February 17, 2006


James Bond: From Russia With Love
Verdict: Desperate corporate spying
Platform: Xbox, PS2.
Rating: 2½/5
EA’s latest in a long line of average Bond games attempts to break from the shadow of Rare’s highly regarded (and never bettered) Golden Eye by shifting the game into the 3rd person. A move that as well as allowing them to use Sean Connery’s expensively licenced likeness allows them to introduce new features to the franchise - a possible bid to leave the creative rut they’ve been stuck in.
It’s endemic and accepted in the industry to copy in-vogue ideas from other games - bullet time, cell shading, rag doll physics...whatever’s new and used but From Russia with Love takes the biscuit. It’s bursting at the seams with borrowed features and although this isn’t a bad thing, none of the things included are quite as good as their original counterparts. Still, it’s the most diverse Bond from them yet.
EA likes to make its games easy - I know this from experience through my work as a games tester on 007: Nightfire. Their focus groups called for the game to be dumbed down on many occasions (once to the cry that they don’t understand doors - so make them flash! I kid you not...). In this case though it’s the gunplay that feels too dumbed down - an over reliance on auto lock-ons that remove any need for skill (they may as well remove the shoot button). The ‘Bond Focus’ mode however cynically reintroduces aiming as a ‘feature’. Congrats to EA for renaming aiming as a new innovation.

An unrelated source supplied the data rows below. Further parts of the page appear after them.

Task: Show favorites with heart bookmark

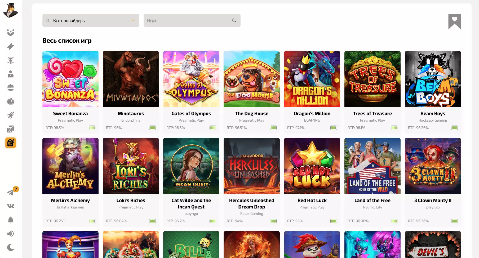Action: click(x=454, y=21)
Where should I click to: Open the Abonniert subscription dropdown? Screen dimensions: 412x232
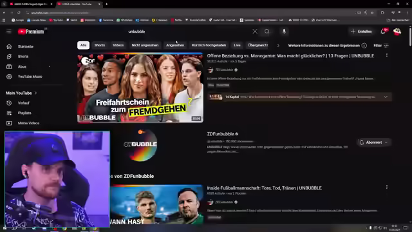click(x=374, y=142)
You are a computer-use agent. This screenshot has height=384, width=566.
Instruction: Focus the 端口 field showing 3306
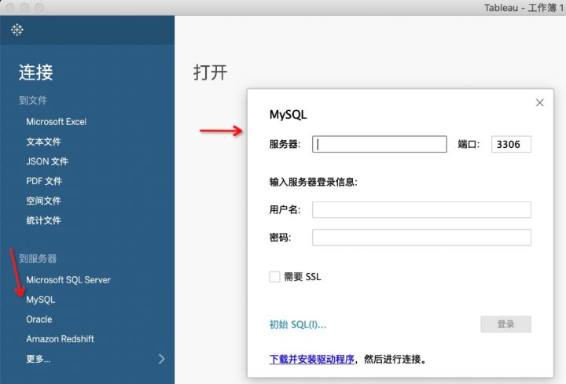click(511, 144)
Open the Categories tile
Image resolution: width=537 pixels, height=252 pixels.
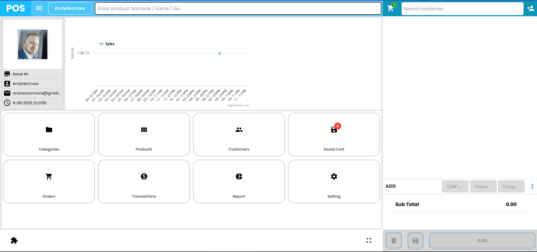coord(49,135)
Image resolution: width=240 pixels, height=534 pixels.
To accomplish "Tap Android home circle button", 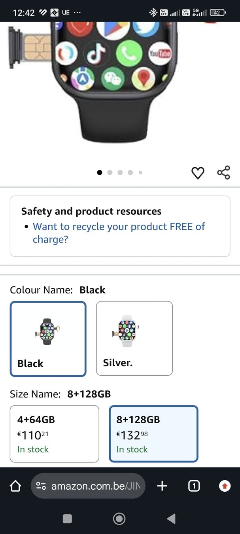I will coord(119,519).
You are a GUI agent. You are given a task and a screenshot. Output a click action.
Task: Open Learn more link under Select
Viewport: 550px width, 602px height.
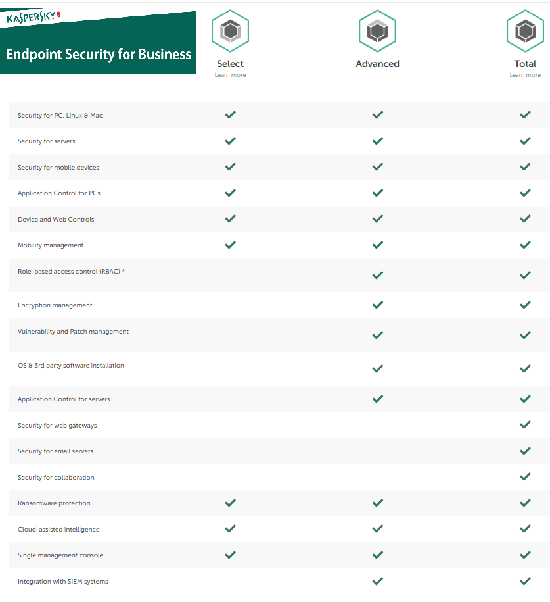[230, 75]

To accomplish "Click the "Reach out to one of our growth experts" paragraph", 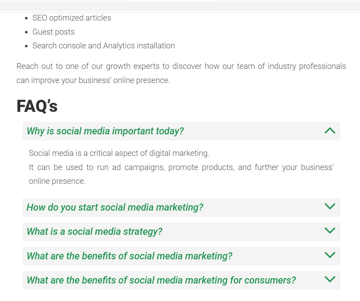I will [181, 66].
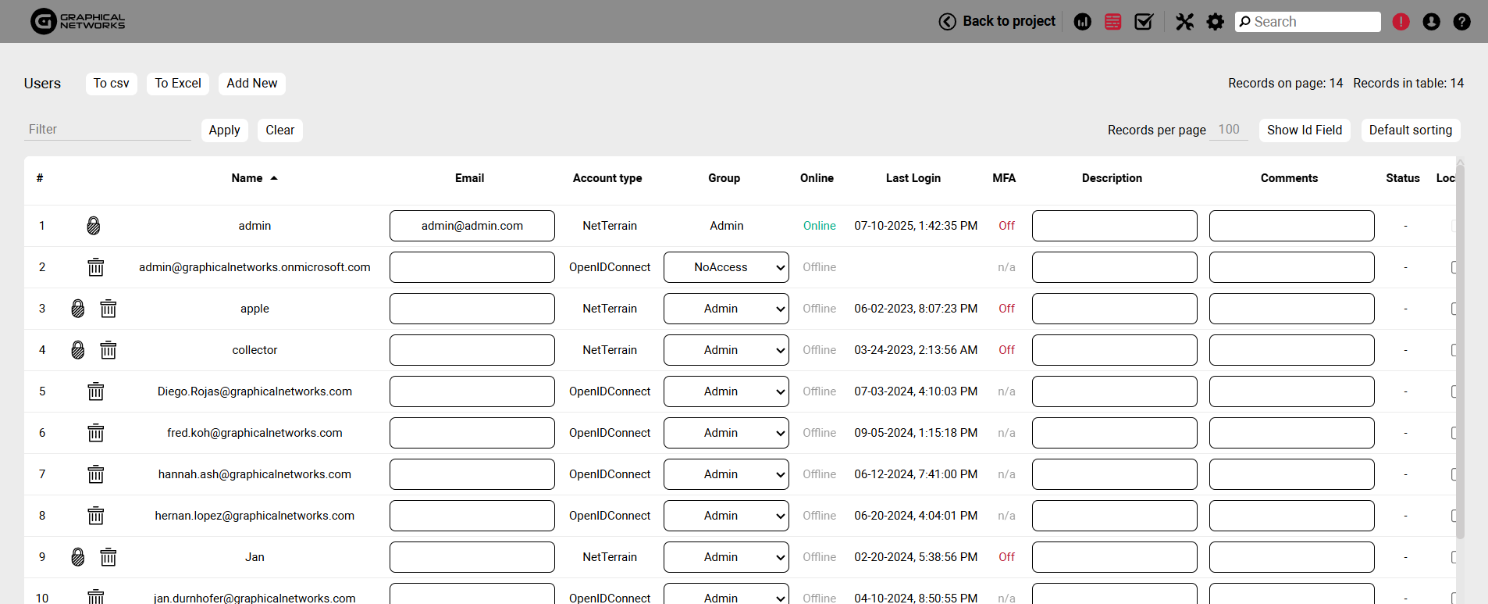Check the lock checkbox for Diego.Rojas row
This screenshot has width=1488, height=604.
coord(1453,391)
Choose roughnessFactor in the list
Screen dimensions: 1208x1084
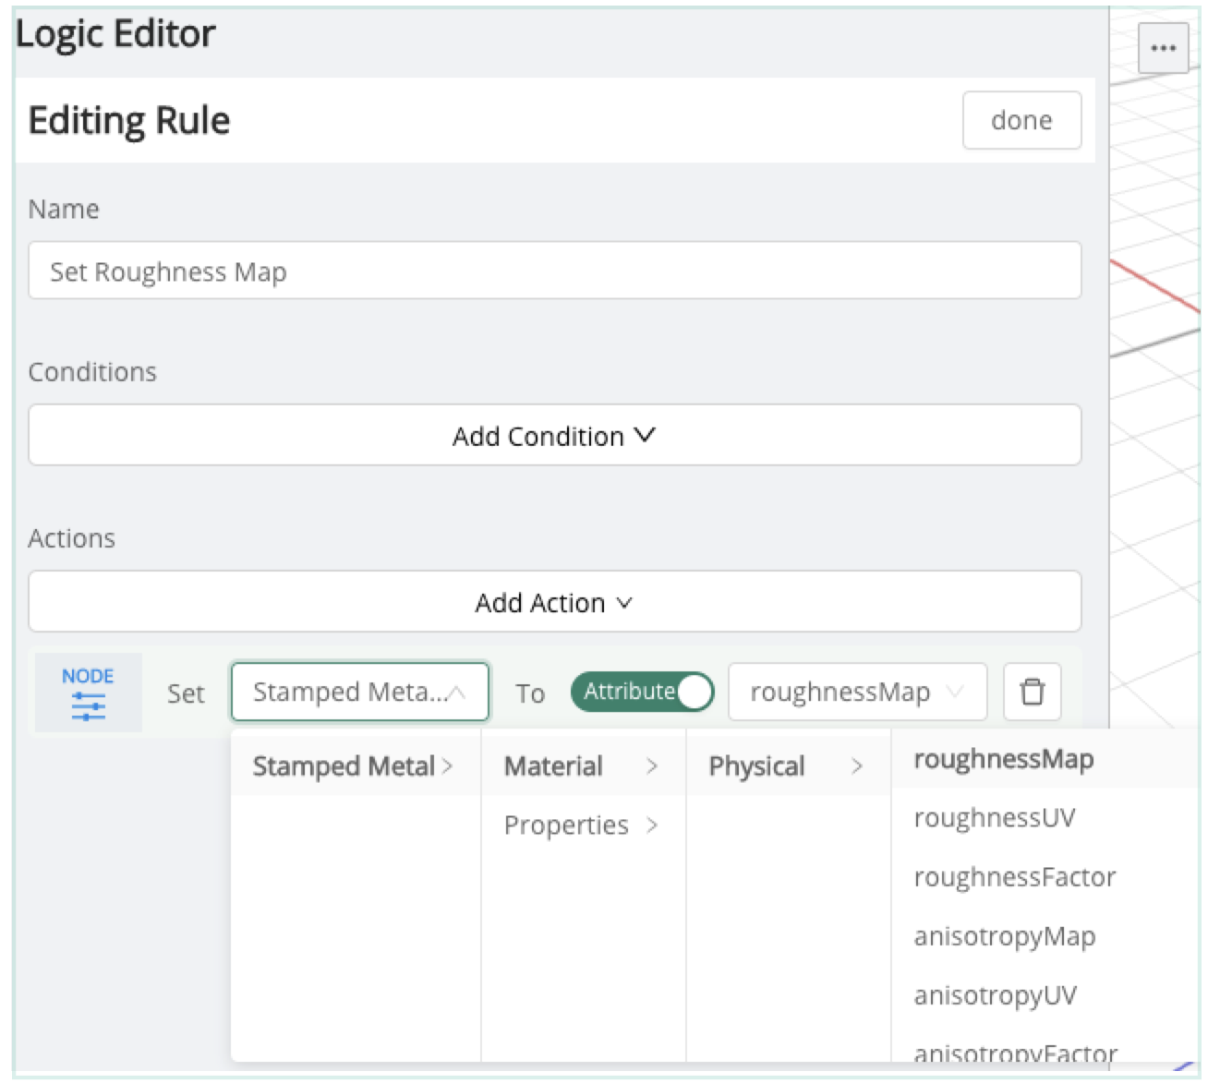pyautogui.click(x=1014, y=877)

What ultimately lets it down though is one of the most important aspects of any 3rd person game - the camera. It just takes far too much work - I’m supposed to be a spy not a camera man! So much of your time is spent struggling with it, keeping it focused on the action - every corner you turn you have to force it to follow you, just to see where you’re going. Coupled with a bizarre momentum on it and the games’ graphic engine creaking, groaning and slowing down nearly every time you move it - you’re looking at a head ache inducing adventure.
Not very suave indeed.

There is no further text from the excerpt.